Requirement: Only lines with the word "calls" are needed; collect each of them from the listing below.

::::

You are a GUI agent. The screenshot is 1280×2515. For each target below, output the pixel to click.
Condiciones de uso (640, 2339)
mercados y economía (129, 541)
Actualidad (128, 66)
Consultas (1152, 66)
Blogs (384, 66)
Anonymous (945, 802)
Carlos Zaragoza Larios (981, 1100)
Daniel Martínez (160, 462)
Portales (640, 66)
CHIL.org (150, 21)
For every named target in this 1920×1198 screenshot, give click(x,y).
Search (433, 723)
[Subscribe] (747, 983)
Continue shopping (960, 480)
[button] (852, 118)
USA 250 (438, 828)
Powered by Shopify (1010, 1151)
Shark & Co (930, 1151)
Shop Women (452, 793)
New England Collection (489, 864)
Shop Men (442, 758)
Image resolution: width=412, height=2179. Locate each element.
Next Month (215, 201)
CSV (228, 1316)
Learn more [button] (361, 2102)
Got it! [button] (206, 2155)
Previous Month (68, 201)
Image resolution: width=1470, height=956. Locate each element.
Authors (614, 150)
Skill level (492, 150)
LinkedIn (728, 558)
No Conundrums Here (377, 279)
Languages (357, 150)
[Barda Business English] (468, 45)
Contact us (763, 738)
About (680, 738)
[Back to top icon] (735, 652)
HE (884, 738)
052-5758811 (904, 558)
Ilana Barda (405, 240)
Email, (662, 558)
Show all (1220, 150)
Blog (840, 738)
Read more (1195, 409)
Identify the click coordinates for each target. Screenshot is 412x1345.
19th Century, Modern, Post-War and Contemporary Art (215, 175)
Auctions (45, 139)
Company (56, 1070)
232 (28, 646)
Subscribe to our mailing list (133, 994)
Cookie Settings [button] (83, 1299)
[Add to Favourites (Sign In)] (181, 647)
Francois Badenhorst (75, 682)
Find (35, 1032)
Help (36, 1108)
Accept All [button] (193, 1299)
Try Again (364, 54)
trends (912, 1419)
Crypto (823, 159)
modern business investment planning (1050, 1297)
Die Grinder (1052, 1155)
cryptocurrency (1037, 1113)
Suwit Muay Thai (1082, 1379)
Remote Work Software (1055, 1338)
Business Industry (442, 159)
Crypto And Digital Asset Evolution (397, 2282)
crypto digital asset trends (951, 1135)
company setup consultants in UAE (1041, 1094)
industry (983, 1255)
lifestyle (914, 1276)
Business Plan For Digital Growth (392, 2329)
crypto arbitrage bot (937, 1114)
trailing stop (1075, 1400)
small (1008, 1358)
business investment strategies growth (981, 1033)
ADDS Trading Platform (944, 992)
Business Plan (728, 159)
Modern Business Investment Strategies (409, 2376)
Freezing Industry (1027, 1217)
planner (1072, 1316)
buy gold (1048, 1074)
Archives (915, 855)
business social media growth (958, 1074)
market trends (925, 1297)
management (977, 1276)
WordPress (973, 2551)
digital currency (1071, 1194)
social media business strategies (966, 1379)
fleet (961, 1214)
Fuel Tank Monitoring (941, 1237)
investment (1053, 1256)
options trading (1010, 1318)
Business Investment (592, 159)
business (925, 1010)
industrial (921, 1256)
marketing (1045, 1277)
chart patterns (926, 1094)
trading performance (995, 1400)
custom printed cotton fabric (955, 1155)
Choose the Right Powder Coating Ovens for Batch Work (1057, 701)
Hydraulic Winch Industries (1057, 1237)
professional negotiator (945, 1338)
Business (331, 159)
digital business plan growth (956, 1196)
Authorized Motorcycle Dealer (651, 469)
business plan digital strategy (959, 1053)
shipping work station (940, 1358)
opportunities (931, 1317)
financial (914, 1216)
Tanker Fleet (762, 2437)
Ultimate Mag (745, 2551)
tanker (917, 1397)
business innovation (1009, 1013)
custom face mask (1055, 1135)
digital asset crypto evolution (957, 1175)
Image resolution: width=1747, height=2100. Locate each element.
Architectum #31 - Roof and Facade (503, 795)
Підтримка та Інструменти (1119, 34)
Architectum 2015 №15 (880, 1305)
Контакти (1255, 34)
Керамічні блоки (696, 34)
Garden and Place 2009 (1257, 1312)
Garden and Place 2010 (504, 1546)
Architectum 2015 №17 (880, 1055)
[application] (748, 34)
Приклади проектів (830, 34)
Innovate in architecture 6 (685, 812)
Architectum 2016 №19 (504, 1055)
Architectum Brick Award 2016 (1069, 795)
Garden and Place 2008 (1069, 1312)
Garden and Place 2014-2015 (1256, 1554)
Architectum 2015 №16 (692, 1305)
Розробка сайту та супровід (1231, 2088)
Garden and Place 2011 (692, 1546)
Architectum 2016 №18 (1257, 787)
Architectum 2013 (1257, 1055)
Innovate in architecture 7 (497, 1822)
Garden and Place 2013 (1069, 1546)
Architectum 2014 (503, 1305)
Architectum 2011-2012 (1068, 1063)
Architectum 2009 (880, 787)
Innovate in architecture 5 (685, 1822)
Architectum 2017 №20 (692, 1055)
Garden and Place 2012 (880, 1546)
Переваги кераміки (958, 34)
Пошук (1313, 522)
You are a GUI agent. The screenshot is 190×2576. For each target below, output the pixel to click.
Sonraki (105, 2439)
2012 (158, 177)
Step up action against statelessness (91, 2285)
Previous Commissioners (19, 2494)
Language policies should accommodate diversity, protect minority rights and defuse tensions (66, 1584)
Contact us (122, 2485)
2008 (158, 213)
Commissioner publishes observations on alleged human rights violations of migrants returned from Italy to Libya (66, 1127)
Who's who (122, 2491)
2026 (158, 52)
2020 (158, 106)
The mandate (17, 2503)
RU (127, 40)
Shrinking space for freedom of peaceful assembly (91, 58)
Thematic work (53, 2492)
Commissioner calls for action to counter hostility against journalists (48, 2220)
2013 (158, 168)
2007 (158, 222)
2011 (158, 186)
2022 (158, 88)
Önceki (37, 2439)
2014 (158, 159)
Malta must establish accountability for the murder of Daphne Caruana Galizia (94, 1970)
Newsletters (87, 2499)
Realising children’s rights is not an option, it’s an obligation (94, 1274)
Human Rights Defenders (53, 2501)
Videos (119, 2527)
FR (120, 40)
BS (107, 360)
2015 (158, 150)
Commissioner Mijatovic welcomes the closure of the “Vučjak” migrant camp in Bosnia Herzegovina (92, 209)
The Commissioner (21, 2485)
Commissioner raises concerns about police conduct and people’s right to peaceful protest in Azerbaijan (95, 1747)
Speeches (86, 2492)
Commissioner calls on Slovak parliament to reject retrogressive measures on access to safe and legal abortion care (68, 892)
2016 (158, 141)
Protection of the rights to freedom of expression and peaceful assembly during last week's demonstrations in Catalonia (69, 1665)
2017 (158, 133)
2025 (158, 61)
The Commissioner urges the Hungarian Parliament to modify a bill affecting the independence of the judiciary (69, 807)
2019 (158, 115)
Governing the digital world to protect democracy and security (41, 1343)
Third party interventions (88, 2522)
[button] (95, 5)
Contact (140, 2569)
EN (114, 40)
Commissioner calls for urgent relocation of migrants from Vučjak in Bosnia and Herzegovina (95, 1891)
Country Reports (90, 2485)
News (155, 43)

::::

Solution below:
Commissioner calls for action to counter hostility against journalists (48, 2220)
Commissioner calls on Slovak parliament to reject retrogressive measures on access to safe and legal abortion care (68, 892)
Commissioner calls for urgent relocation of migrants from Vučjak in Bosnia and Herzegovina (95, 1891)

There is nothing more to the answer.